While the document remains vague on implementation, it is apparent that a key aim is to pressure Europe to adopt a radical policy on freedom of speech, closer to the US model – especially regarding right-wing speech – and not limited to social media. Another is to normalise relations with Russia; or, as the document phrases it, to "reestablish strategic stability with Russia." Although the country is not directly called a future ally, the Trump administration evidently does not treat Russia as an enemy either.

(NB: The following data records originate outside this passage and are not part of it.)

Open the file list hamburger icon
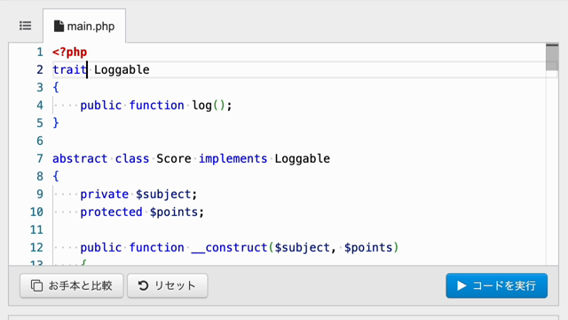 [x=26, y=26]
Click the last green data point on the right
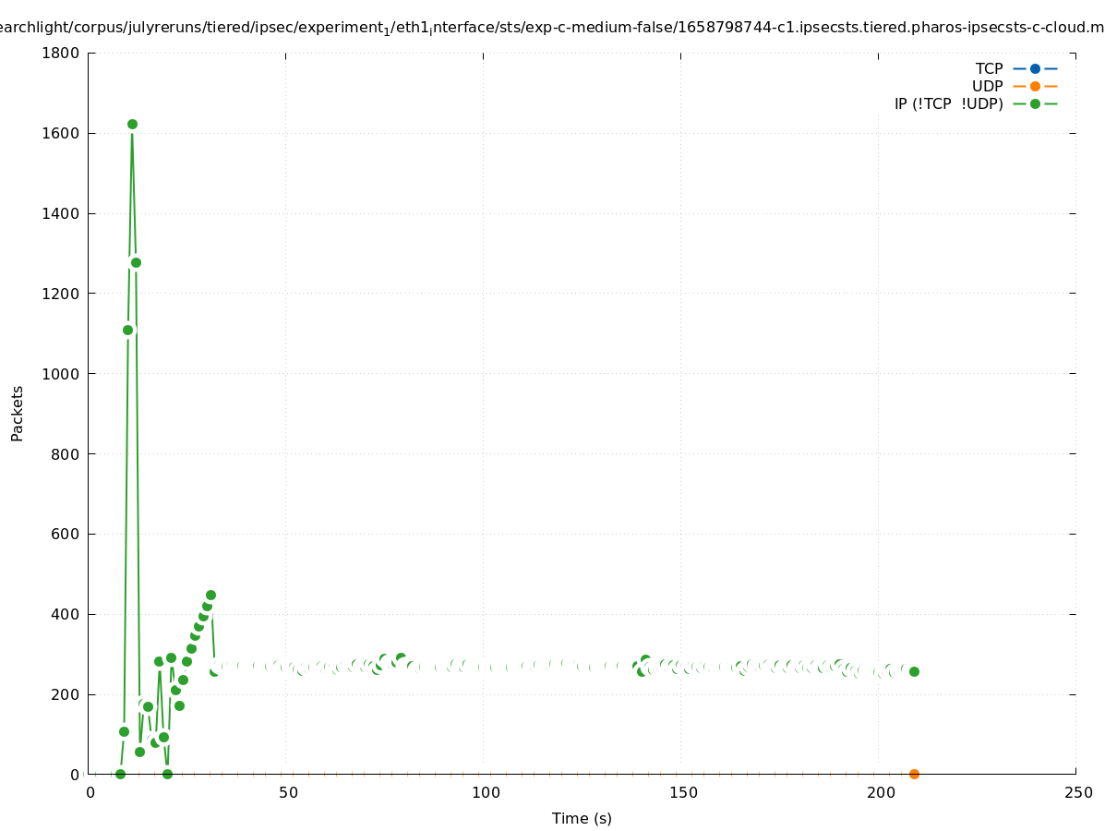The image size is (1105, 831). (x=914, y=671)

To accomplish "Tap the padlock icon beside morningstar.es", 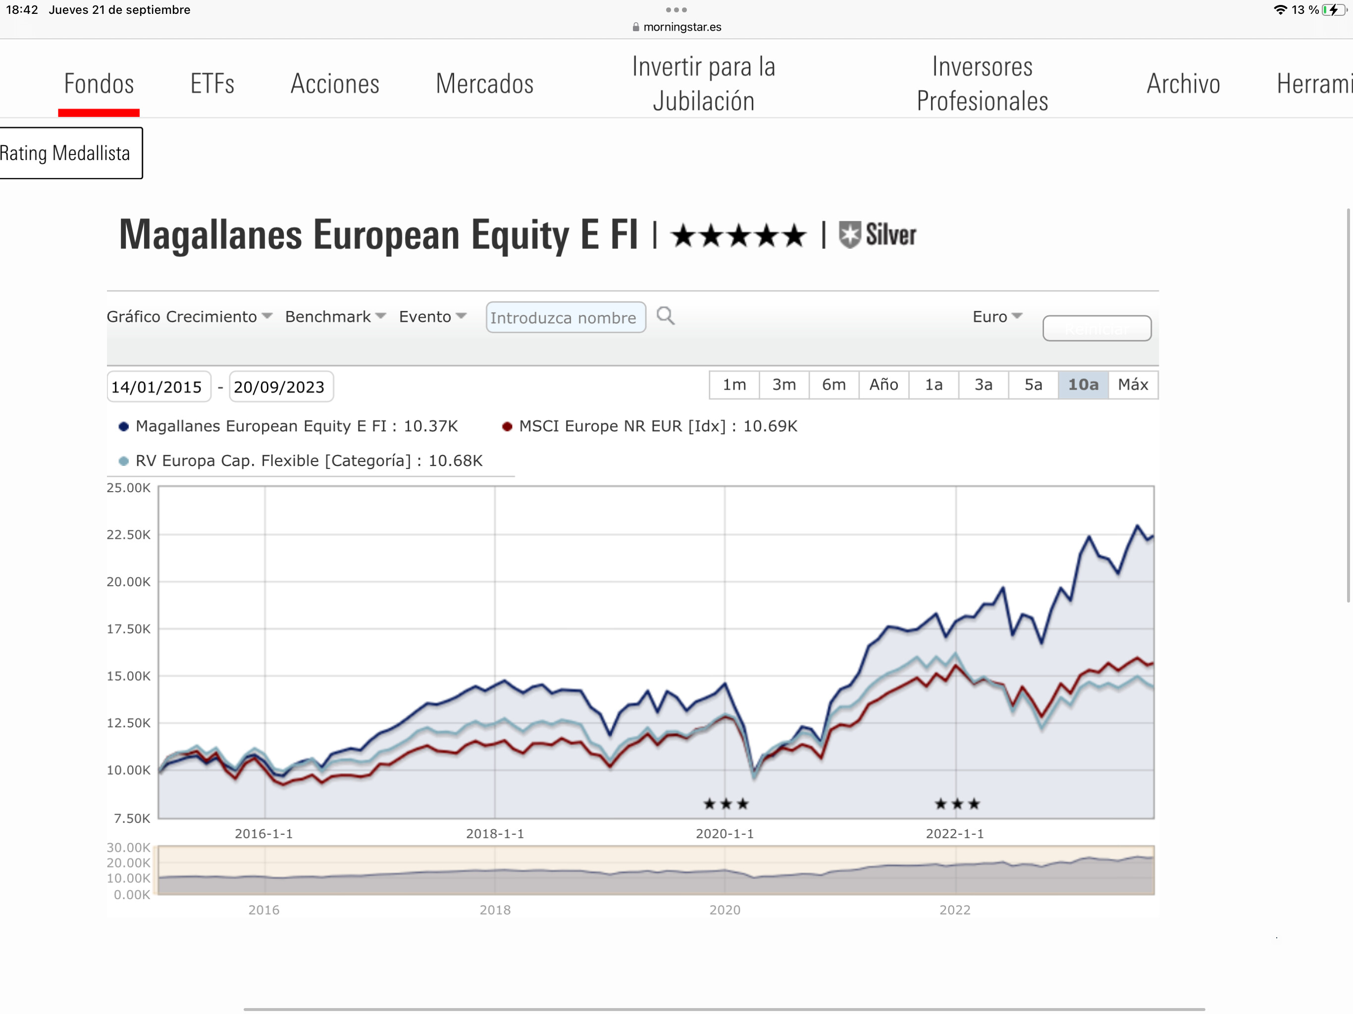I will (636, 27).
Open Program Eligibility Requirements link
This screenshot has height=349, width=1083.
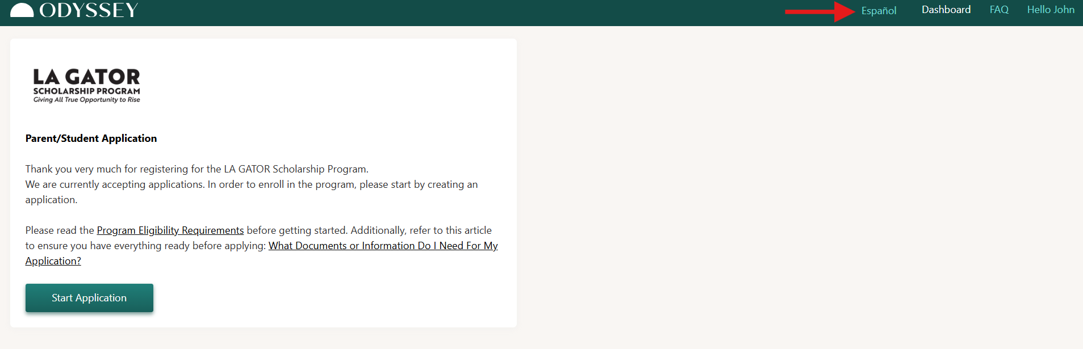pyautogui.click(x=170, y=230)
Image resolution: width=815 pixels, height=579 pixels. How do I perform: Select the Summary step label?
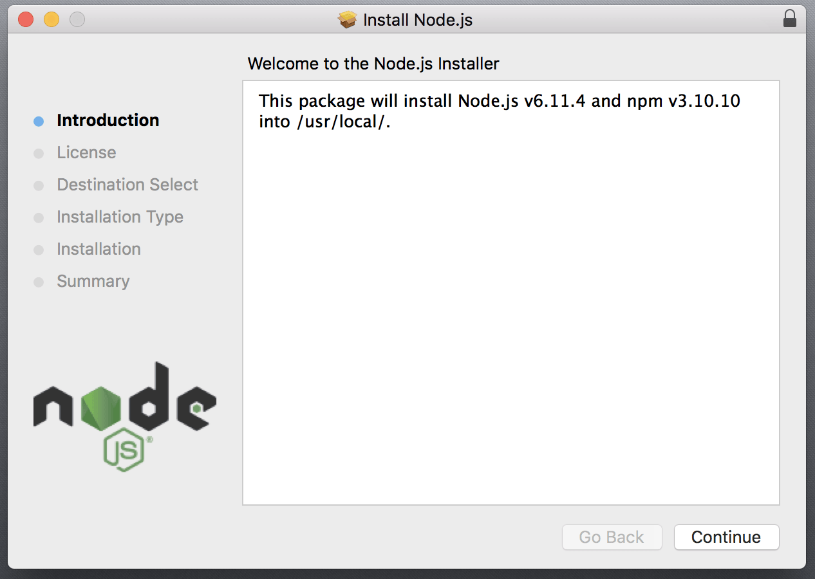[x=93, y=281]
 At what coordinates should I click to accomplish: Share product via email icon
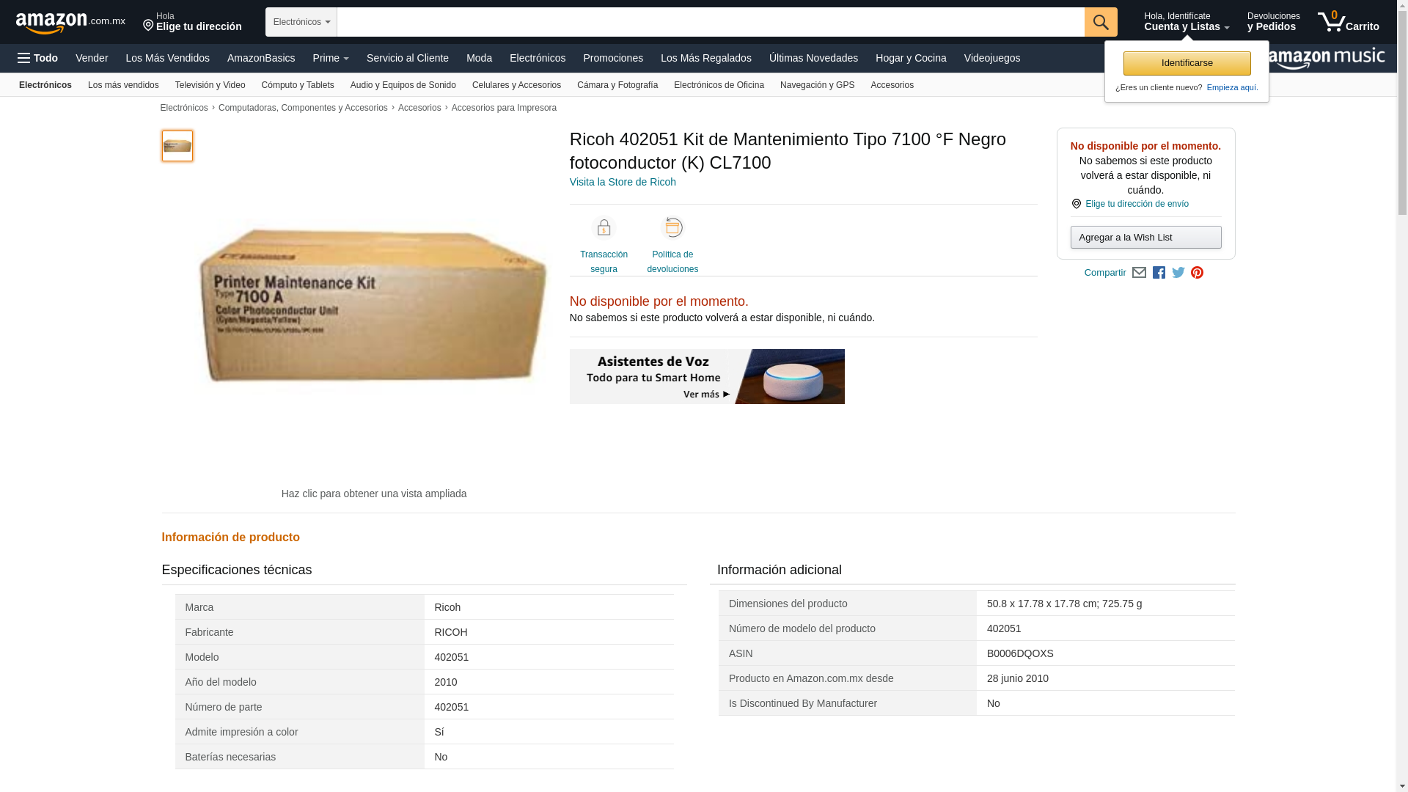click(1139, 273)
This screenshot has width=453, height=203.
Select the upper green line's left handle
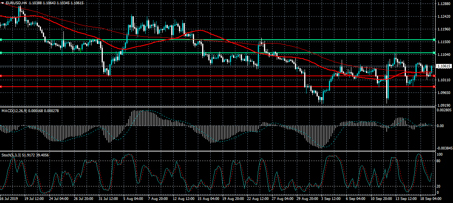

In a broader sense, the national security strategy takes its inspiration less from the glorified US of the 1950s and more from the Monroe Doctrine of 1823. Articulated by President James Monroe, this cautioned European powers not to interfere in the "western hemisphere," which he proclaimed to be the US’s sphere of interest. The Trump administration’s policy document vows to "implement a Trump corollary" to the Monroe Doctrine, which entails the US "enlisting" countries worldwide that wish to help safeguard US national interests.
This is necessarily new – recall JD Vance’s address at the 2025 Munich Security Conference, where the vice-president unleashed an assault on Europe’s democratic model. But maybe now that it is published in an formal document, European leaders will at last understand that the stance is grave. And if the document is too long or imprecise for them, it can be condensed in plain and concise terms: the current US government holds that its national security is most enhanced by the destruction of liberal democracy in Europe. In other words, the US is not only an unwilling ally; it is a deliberate adversary. It is time to act accordingly.
A tech journalist and AI researcher with over a decade of experience covering digital innovations and emerging technologies.